Symphonie nᵒ 1

Chevalier de Saint-George

1745 – 1799

Né en Guadeloupe d’un père de petite noblesse et d’une servante originaire du Sénégal, Joseph Bologne (ou Boulogne) de Saint-George débarque en France avec ses parents vers 1749 – les dates de sa jeunesse sont incertaines. Il y reçoit une éducation de gentilhomme sous le parrainage de Nicolas Texier de La Boëssière, qui lui enseigne les lettres et le métier des armes, faisant de lui un bretteur redoutable. Il intègre alors une compagnie de Gardes du roi et on le désignera bientôt comme le chevalier de Saint-George. Le jeune homme est également passionné de musique et prend, probablement avec Pierre Gaviniès, des cours de violon, instrument qu’il maîtrisera à la perfection, tout en étudiant la composition avec François-Joseph Gossec, pionnier en France de la symphonie.

Gossec dirige Le Concert des Amateurs, le meilleur orchestre de la capitale, et engage Saint-George comme premier violon en 1772, avant de se retirer et de lui en confier les rênes un an plus tard. C’est à cette époque que notre chevalier fait une brève incursion dans le domaine lyrique, mais sans beaucoup de succès. En 1781, à la dissolution du Concert des Amateurs, il fonde et dirige le Concert de la loge olympique – il est franc-maçon –, qui commandera à Haydn ses Symphonies « parisiennes ». Bien que protégé par le duc d’Orléans et autres hauts personnages, Saint- George eut à subir certaines discriminations; il ne put, par exemple, prendre part à la direction de l’Opéra à la suite d’une cabale fomentée par quelques chanteuses de l’institution, réticentes à se faire diriger par un homme de couleur. En 1789, Saint- George prendra fait et cause pour les idées révolutionnaires et s’engagera dans l’armée de la jeune République.

À part quelques oeuvres vocales, romances et airs pour des opéras-comiques, Saint- George laisse une dizaine de concertos pour violon, des symphonies concertantes pour deux violons et en deux mouvements, genre très populaire en ce temps-là à Paris, des sonates pour violon, des quatuors à cordes et deux symphonies. Partout, constate Michelle Garnier-Butel, « son écriture allie une virtuosité élégante à la simplicité et au charme de la ligne mélodique ».

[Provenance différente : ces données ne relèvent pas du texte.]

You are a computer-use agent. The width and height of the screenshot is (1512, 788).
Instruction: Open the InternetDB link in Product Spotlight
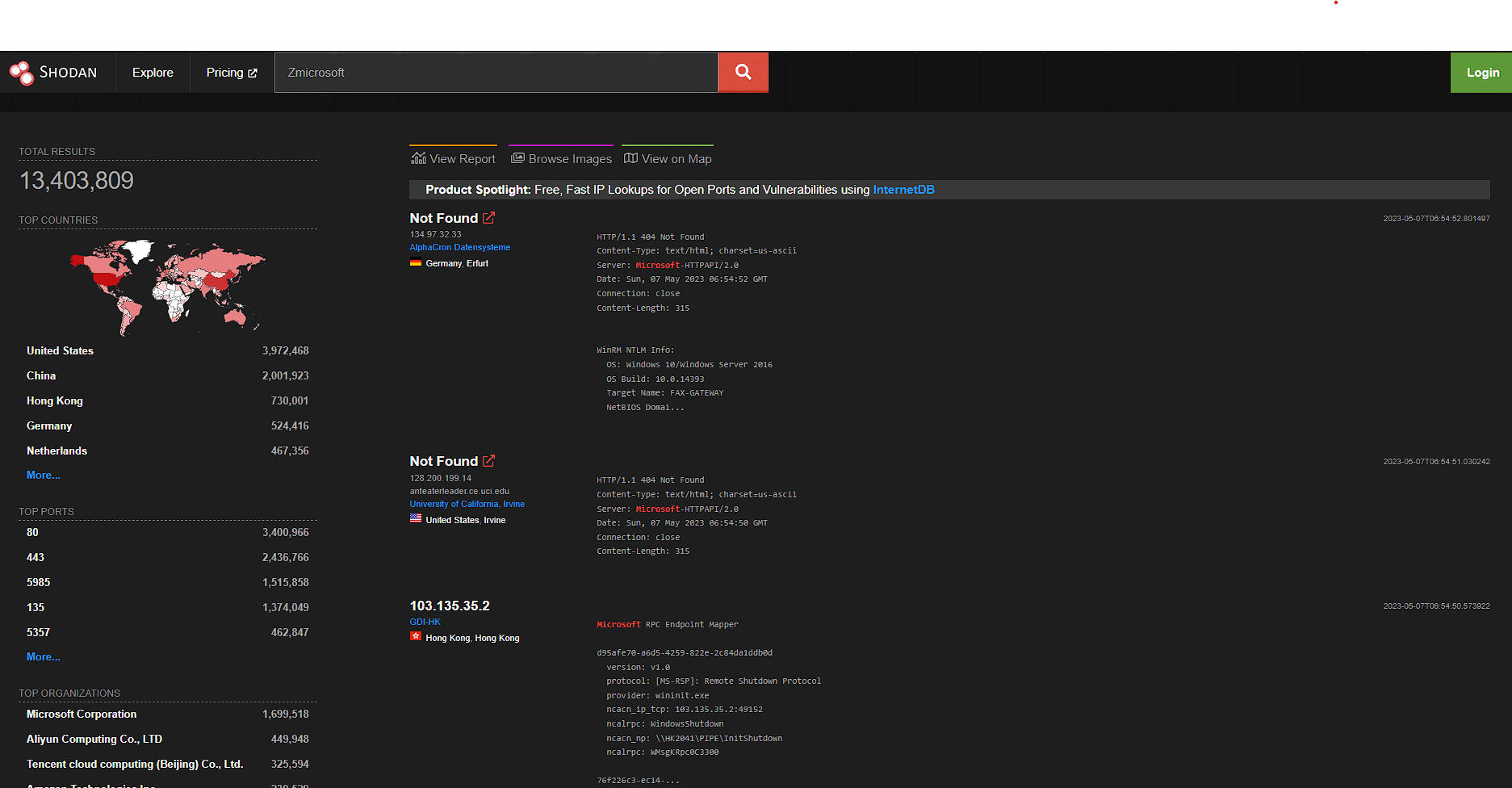tap(903, 190)
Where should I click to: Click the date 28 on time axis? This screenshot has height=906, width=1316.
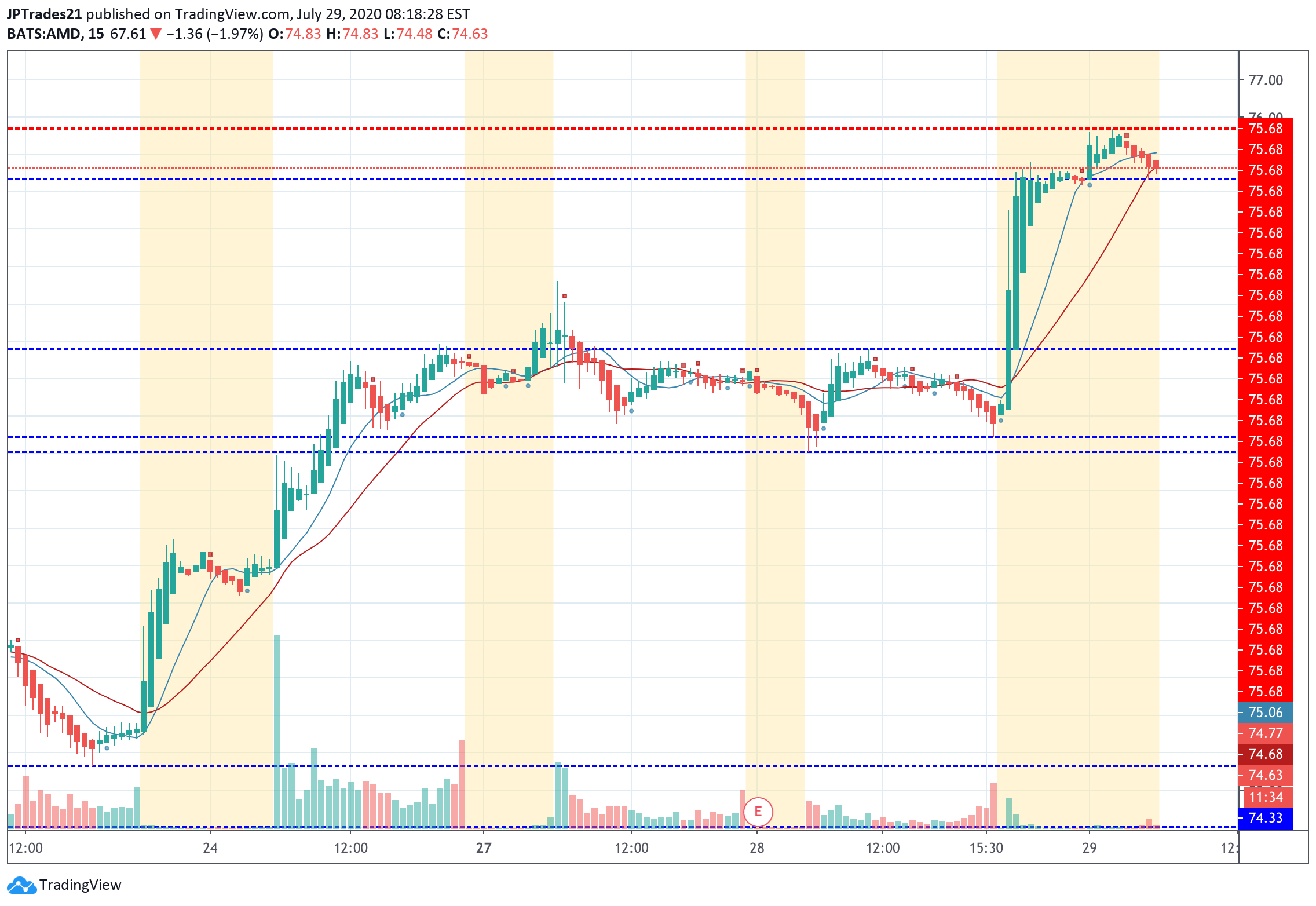tap(756, 848)
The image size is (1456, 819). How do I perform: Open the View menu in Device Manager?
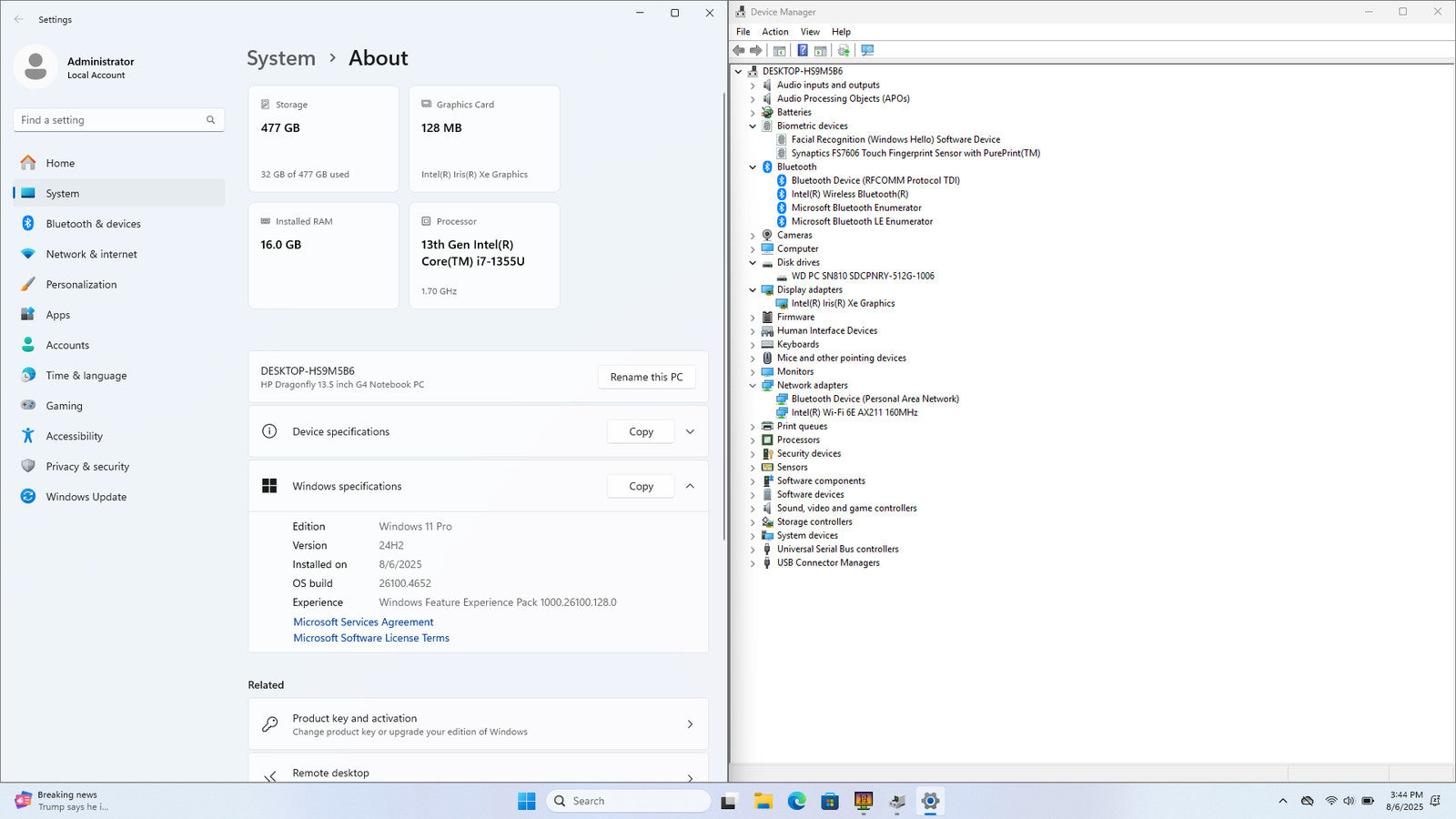(x=809, y=32)
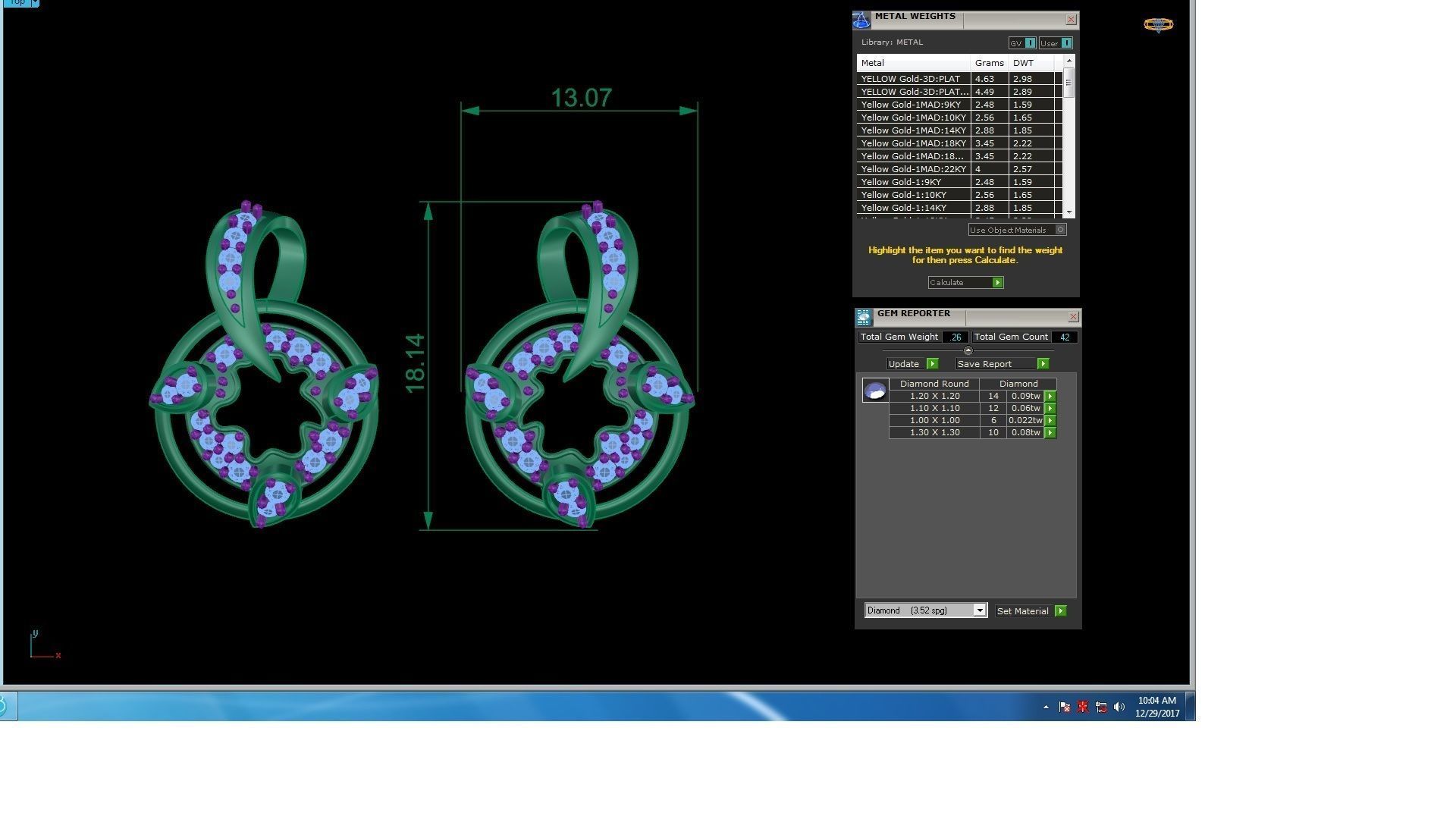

Ses deux Symphonies opus 11, publiées en 1779 par La Chevardière, relèvent du jeune style classique, devenu « international » sous l’influence notamment des maîtres de Mannheim, de Johann Christian Bach et du premier Haydn, musiciens dont les Parisiens pouvaient entendre les compositions au Concert spirituel. Leur orchestration pour cordes, deux hautbois et deux cors, issue des ouvertures d’opéras chez les Italiens, est courante à l’époque – c’est celle des premières symphonies de Haydn et de Mozart. La Symphonie nᵒ 1 en sol majeur de Saint-George présente deux Allegros de forme sonate déliés et pleins de séduction. En guise de mouvement lent central, les Français délaissent souvent l’adagio à l’italienne pour la romance, dérivée des airs sentimentaux alors très en vogue. Gossec venait de l’introduire dans la symphonie et Saint-George suit ici son exemple. Musique légère au meilleur sens du terme, l’oeuvre de Saint-George reste un brillant spécimen de la symphonie française du second XVIIIe siècle.